**DOCUMENT EXTRACT**
6 ways to get mentally fit for everyday life

6 ways to get mentally fit for everyday life

14 September 2022

With many of us back to the workplace or hybrid working while the world opens up post pandemic, a study shows that 49% of adults aren’t entirely comfortable with a return to social interactions1. Here’s how to get yourself mentally ready...

1. Take small steps

With sporting, theatre and music events back on track - depending on where you are in the world – it’s natural to have concerns about a return to the wider world, so it’s important to be mindful of going from one extreme to the other. Taking yourself from a situation where it was you and perhaps your immediate family to being in the centre of a crowd of hundreds or even thousands, might not be the best way to manage your mental well-being.

Start slowly. It could be as simple as putting yourself in a social situation once a week at first, then adding events in order to build up slowly, gradually increasing both the time spent socialising and the frequency of those interactions.

2. Start a new routine

Car keys? Check. Hand sanitizer? Check. Face mask? Check. Not all of the routines we’ve developed during the COVID-19 pandemic should be abandoned, just adapted, and added to general routines for personal health and safety. Regularly washing your hands for a minimum of 20 seconds, sanitizing and wearing your face mask on public transport are all routines that you’ll have seen in some countries even before the pandemic, and will now become part of our everyday. And it’s not just for reasons of physical safety that they’re good for you, they become a source of reassurance when you’re in social situations and, in becoming second nature, allow you to spend less time thinking about the pandemic or infection because you automatically know you’ve armed yourself as best you can.

3. Assess the situation

When people talk about getting the best tables in restaurants, they will often advise booking a Tuesday lunchtime, rather than a busy Friday. The end result is the same, the best food, but without the crowds. You can apply this logic to your everyday so that you’re going into social situations where there are likely to be fewer people. Even if you’re going to a popular restaurant or bar, by tweaking the time you meet up by an hour, either earlier or later, or switching to a different day in the same week, you’re not compromising on your experience, but you are putting yourself in a situation which you know you’ll find mentally more manageable.

**ABOUT THIS TASK**
Continue the article on getting mentally fit for everyday life, picking up after the last sentence of its third tip.

**Collected data**
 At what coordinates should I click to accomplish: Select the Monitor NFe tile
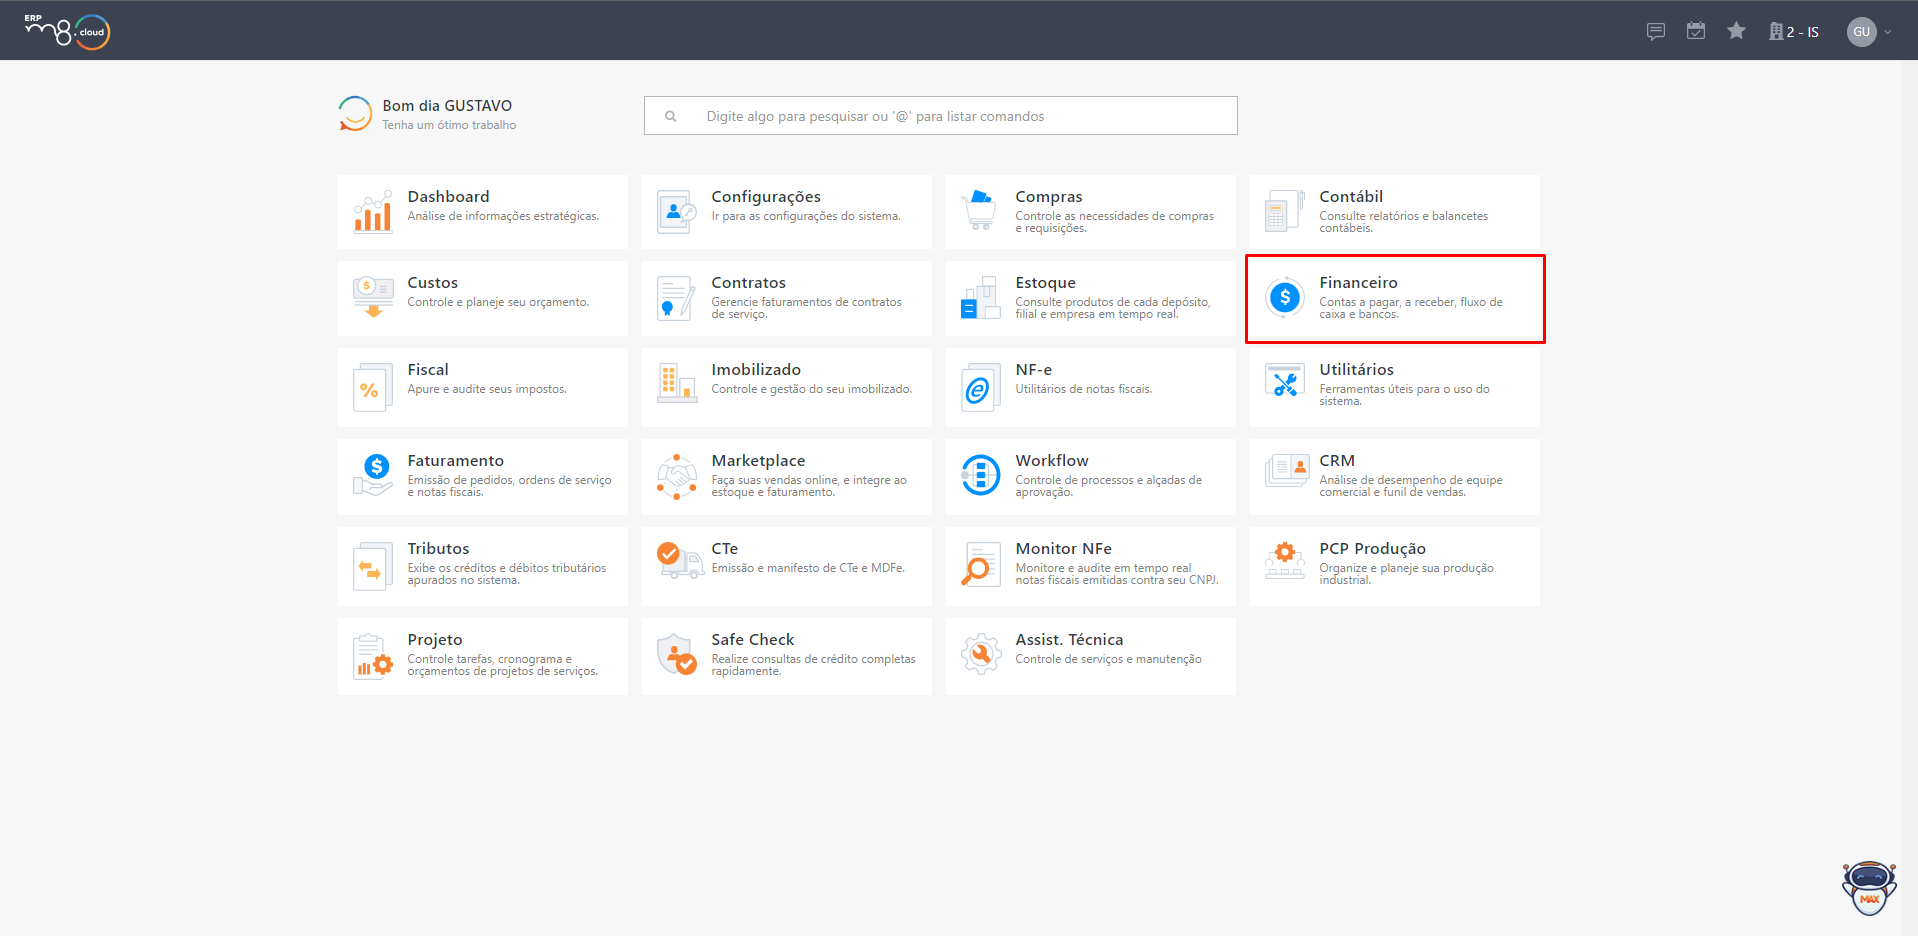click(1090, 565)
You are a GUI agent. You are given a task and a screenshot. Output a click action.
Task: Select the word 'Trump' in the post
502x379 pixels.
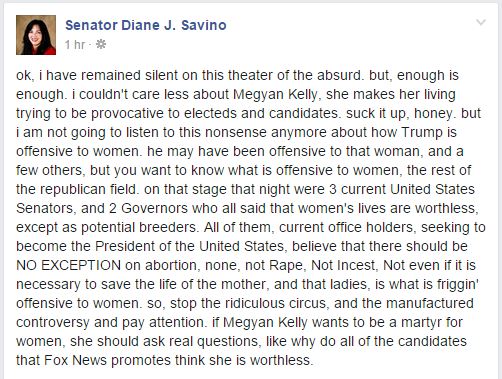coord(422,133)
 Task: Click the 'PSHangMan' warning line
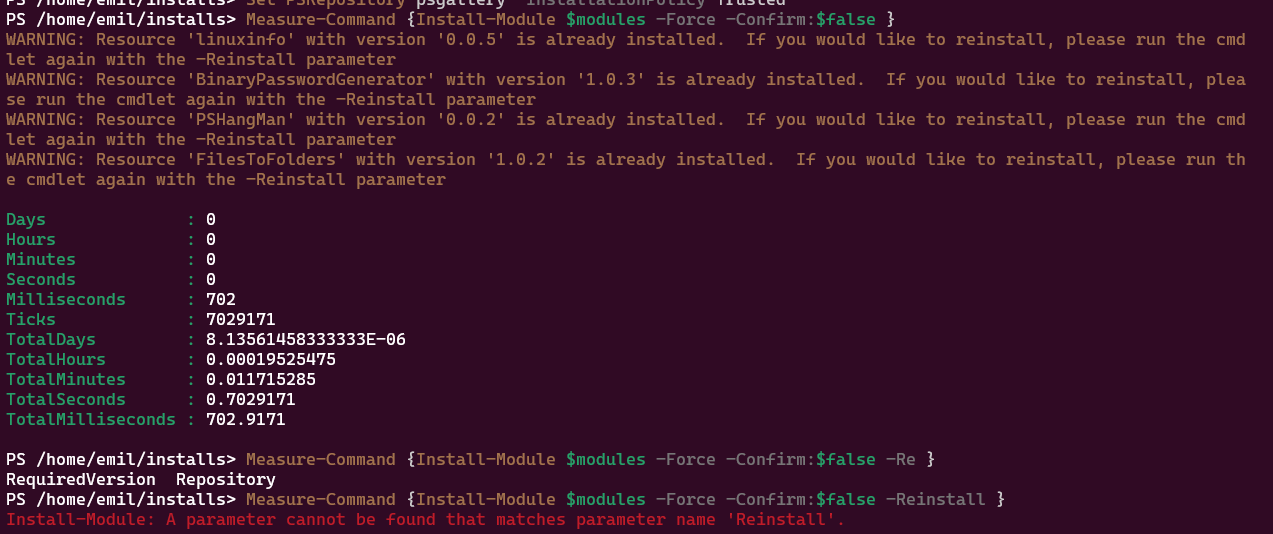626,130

**ANSWER BOX**
Young couple meeting outside for work wearing facemasks and keeping distance

4. Rationalise the situation

With the continued success of the vaccine roll-out across most of the world, the risk of catching and spreading COVID-19 is statistically reduced compared to the height of the pandemic. Rationalising the situation is a bold mindset to have, but it’s harder to rewire your brain to think this way when you’re about to meet up with friends or family you weren’t able to see previously. One thing that can help you is Cognitive Behavioural Therapy (CBT), which gives you the tools to break down an irrational way of thinking, i.e. ‘if I go out into the world, I’ll get sick’, to a more logical thought process, ‘if I’ve had my vaccination, wear a face mask and continue to wash my hands regularly, then I’ve protected myself as best I can’. CBT can allow you to develop coping skills that unclutter your mind’s first thoughts to work out the reality and practicality of a situation.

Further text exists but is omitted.